(Data entries)
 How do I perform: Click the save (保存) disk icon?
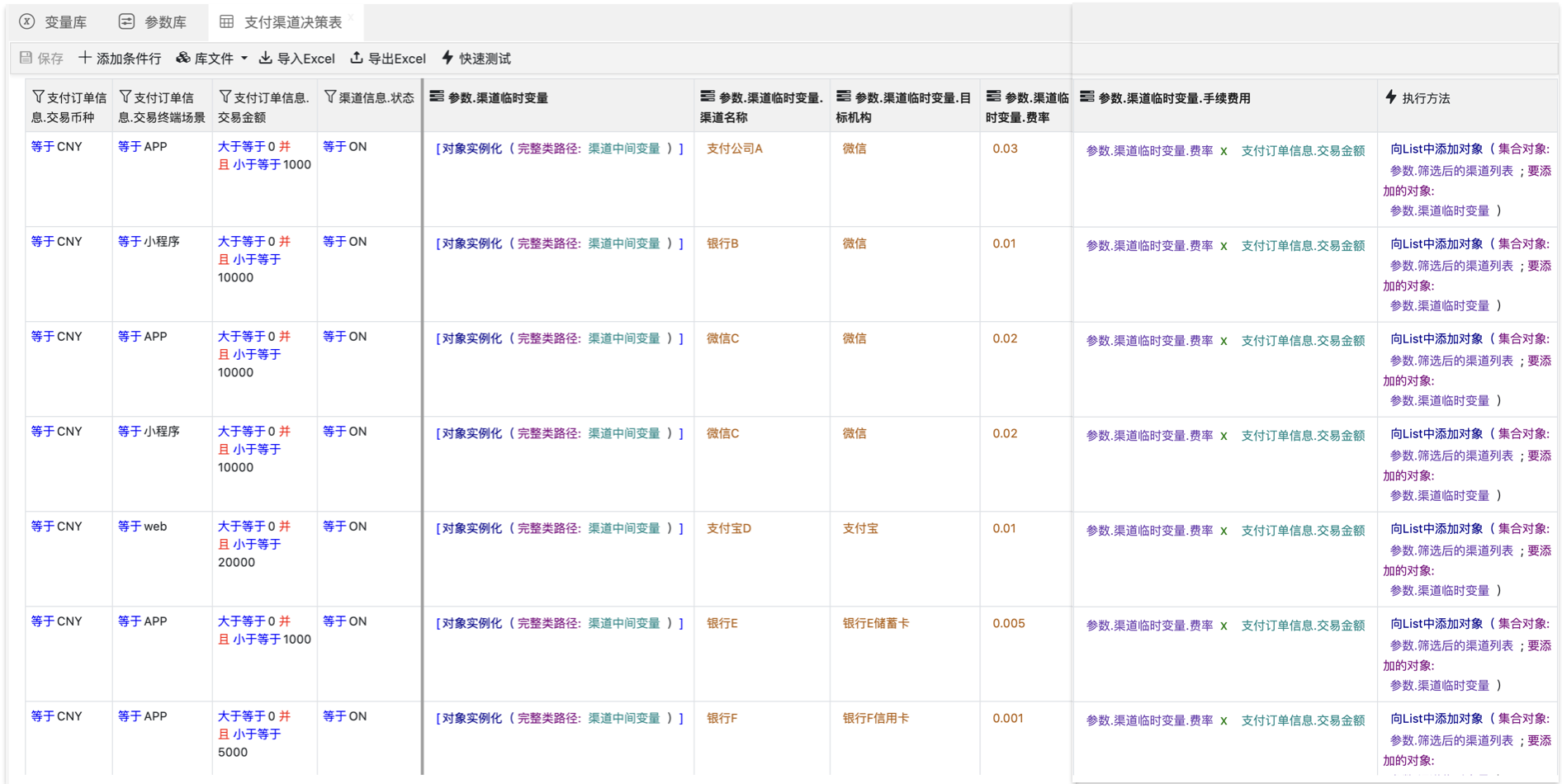point(26,58)
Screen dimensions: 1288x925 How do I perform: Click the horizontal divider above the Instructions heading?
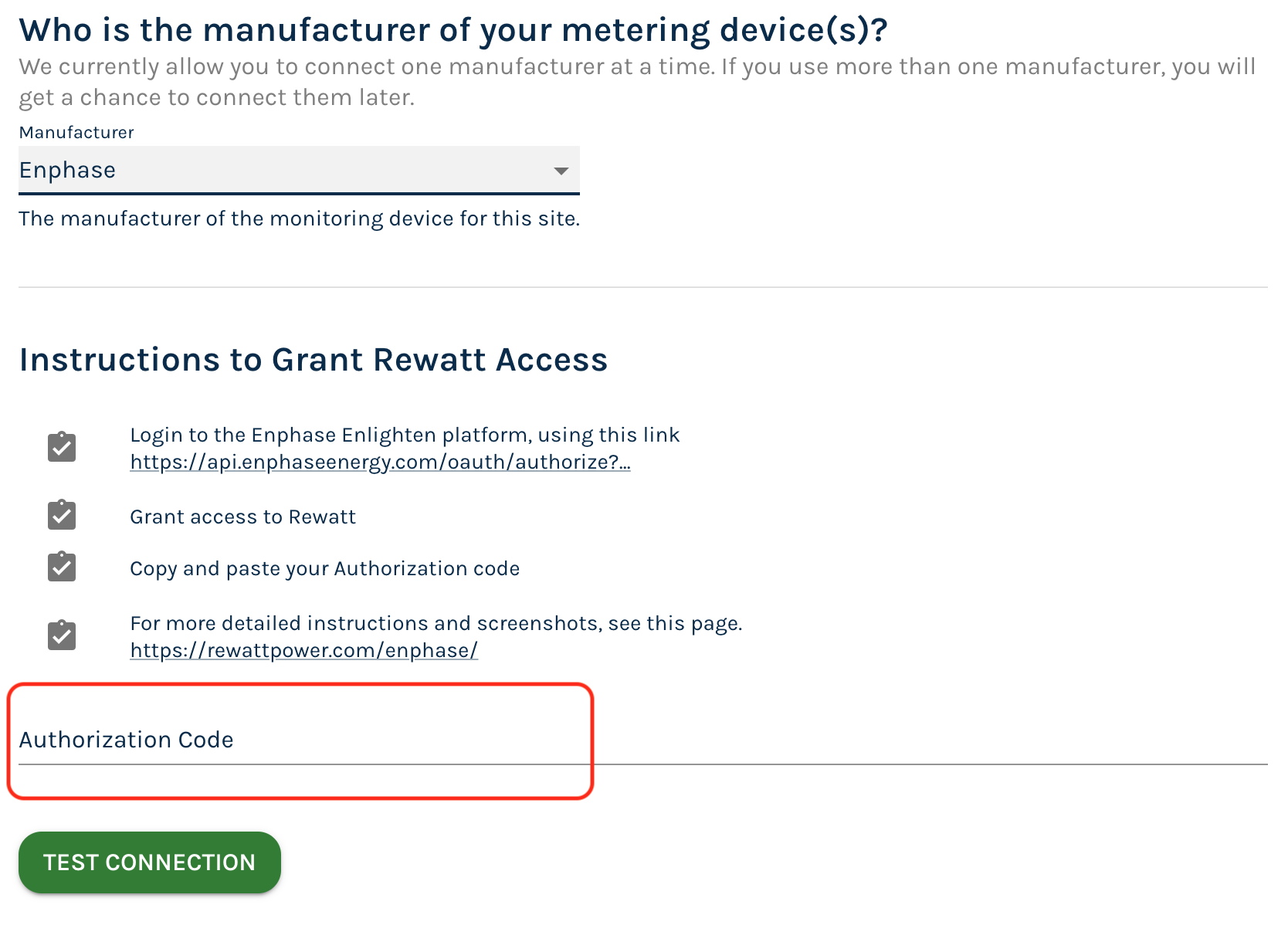(642, 287)
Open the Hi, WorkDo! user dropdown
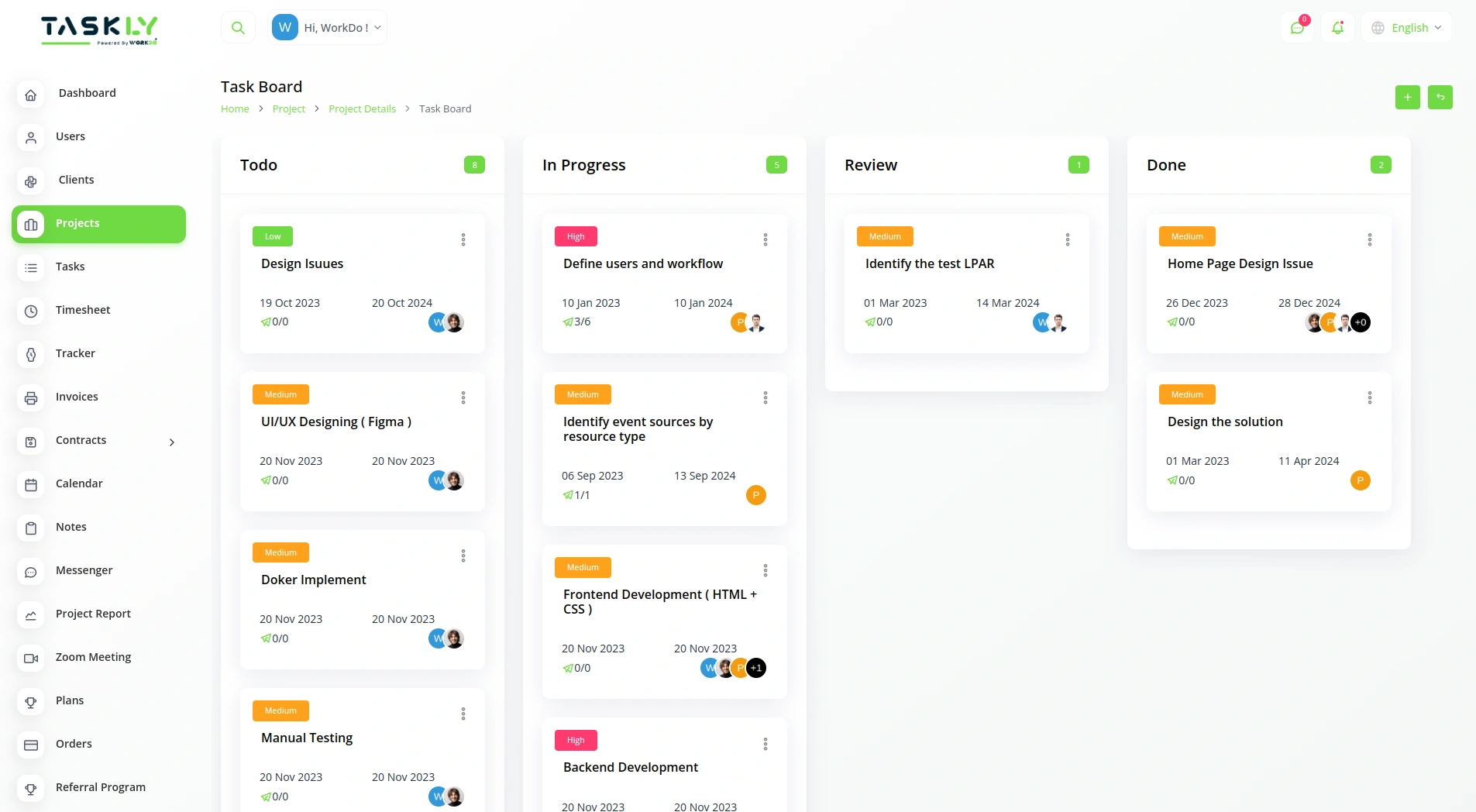The image size is (1476, 812). 328,28
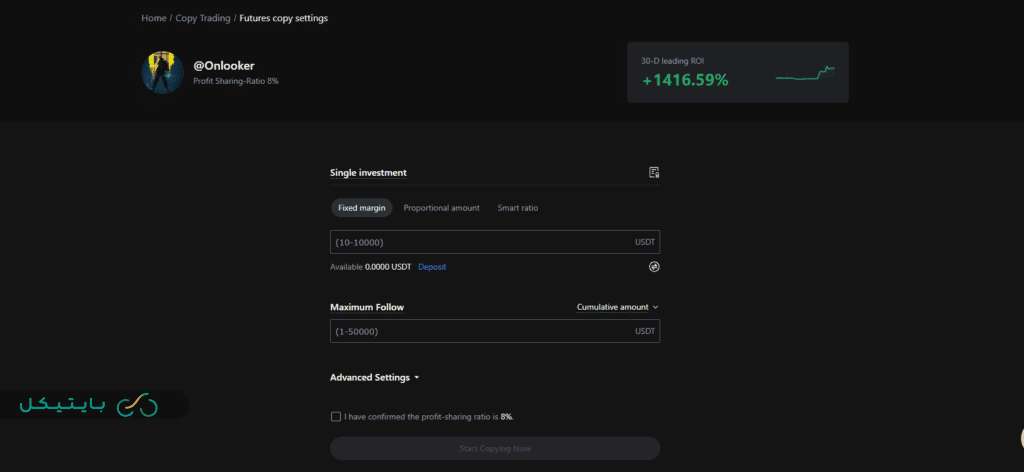Click the @Onlooker trader avatar
This screenshot has height=472, width=1024.
162,72
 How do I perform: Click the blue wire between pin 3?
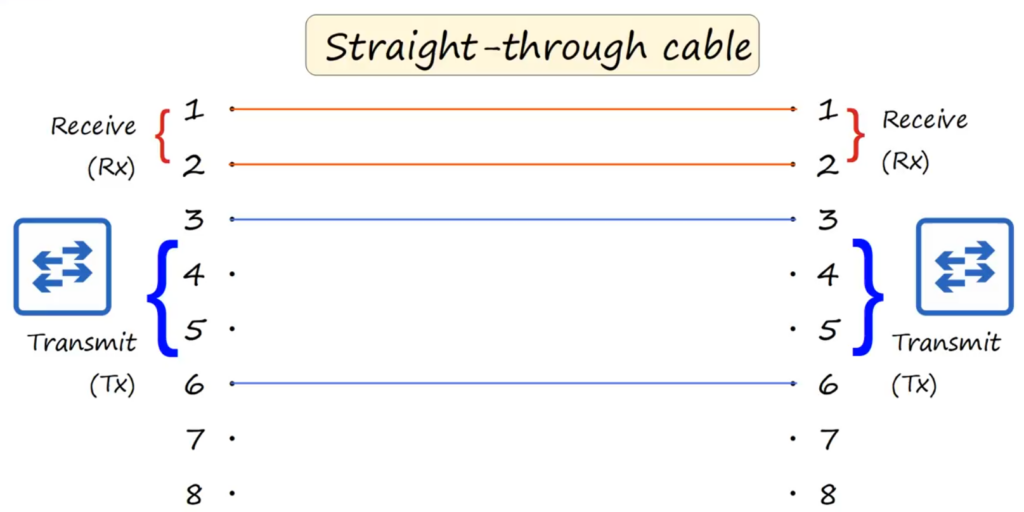pyautogui.click(x=513, y=219)
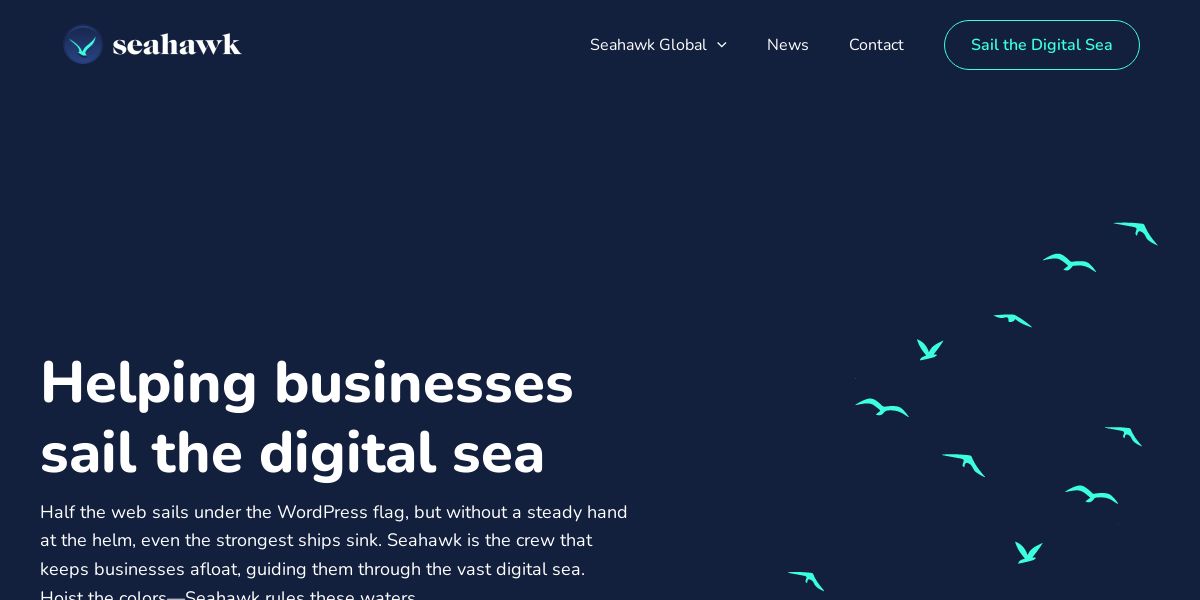The width and height of the screenshot is (1200, 600).
Task: Click the seahawk wordmark text in header
Action: 177,45
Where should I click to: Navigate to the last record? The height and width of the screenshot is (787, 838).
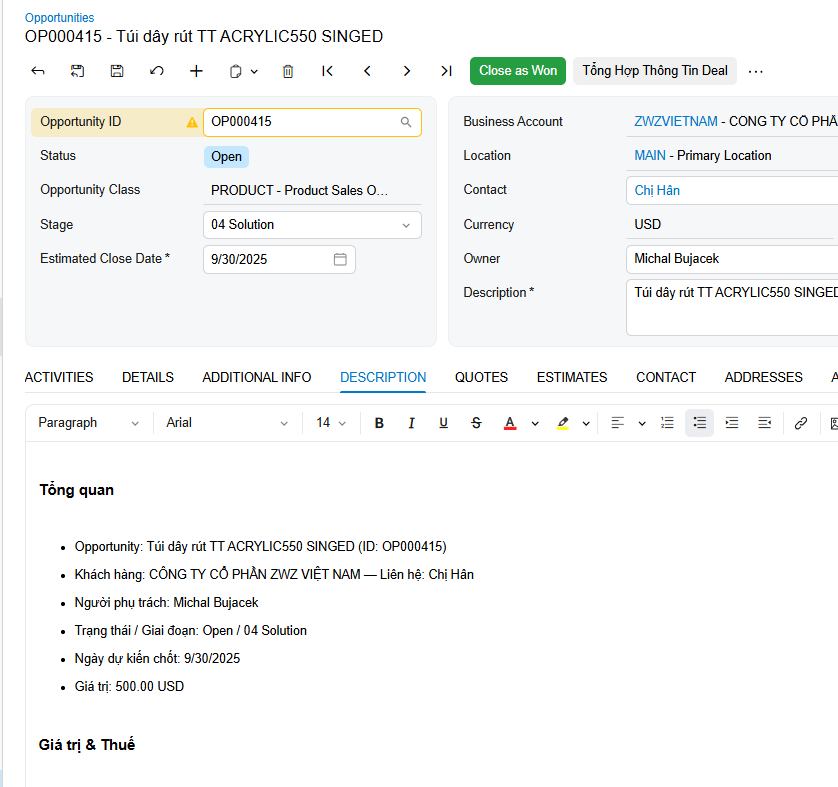coord(446,71)
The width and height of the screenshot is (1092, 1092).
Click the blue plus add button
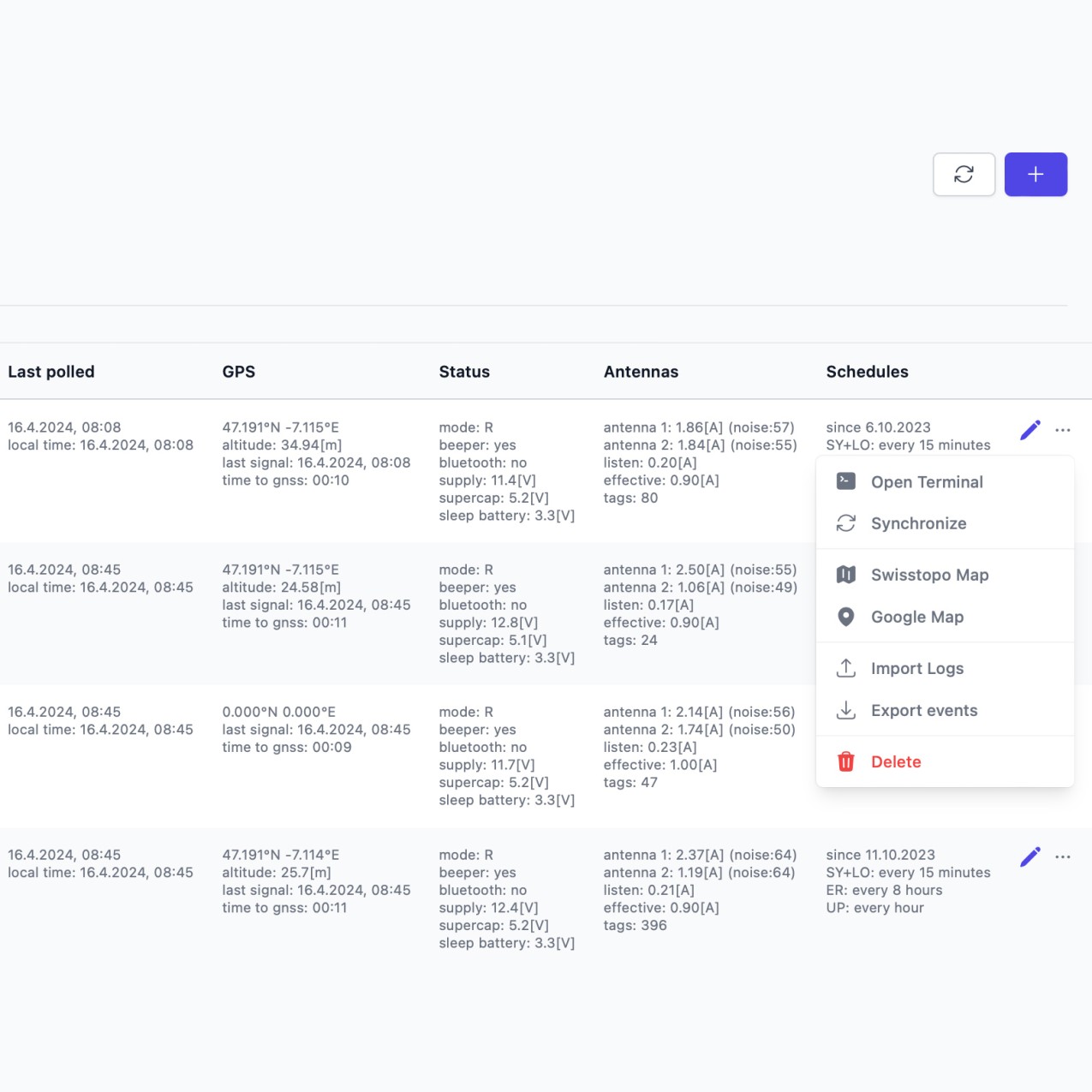pos(1035,175)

# EXERCISE AIM
Reproduce every record above exactly, omitting the pictures.

# RESPONSE AREA
 How do I perform: Click the save (保存) disk icon?
point(26,58)
Screen dimensions: 1288x925 How do I perform: Click the horizontal divider above the Instructions heading?
(642, 287)
Open the Hi, WorkDo! user dropdown
The image size is (1476, 812). 328,28
Click the @Onlooker trader avatar
This screenshot has height=472, width=1024.
162,72
 How do I perform: Click the blue wire between pin 3?
pyautogui.click(x=513, y=219)
The width and height of the screenshot is (1200, 600).
Task: Click the seahawk wordmark text in header
Action: 177,45
Where should I click to: Navigate to the last record? The height and width of the screenshot is (787, 838).
coord(446,71)
The width and height of the screenshot is (1092, 1092).
Click the blue plus add button
pos(1035,175)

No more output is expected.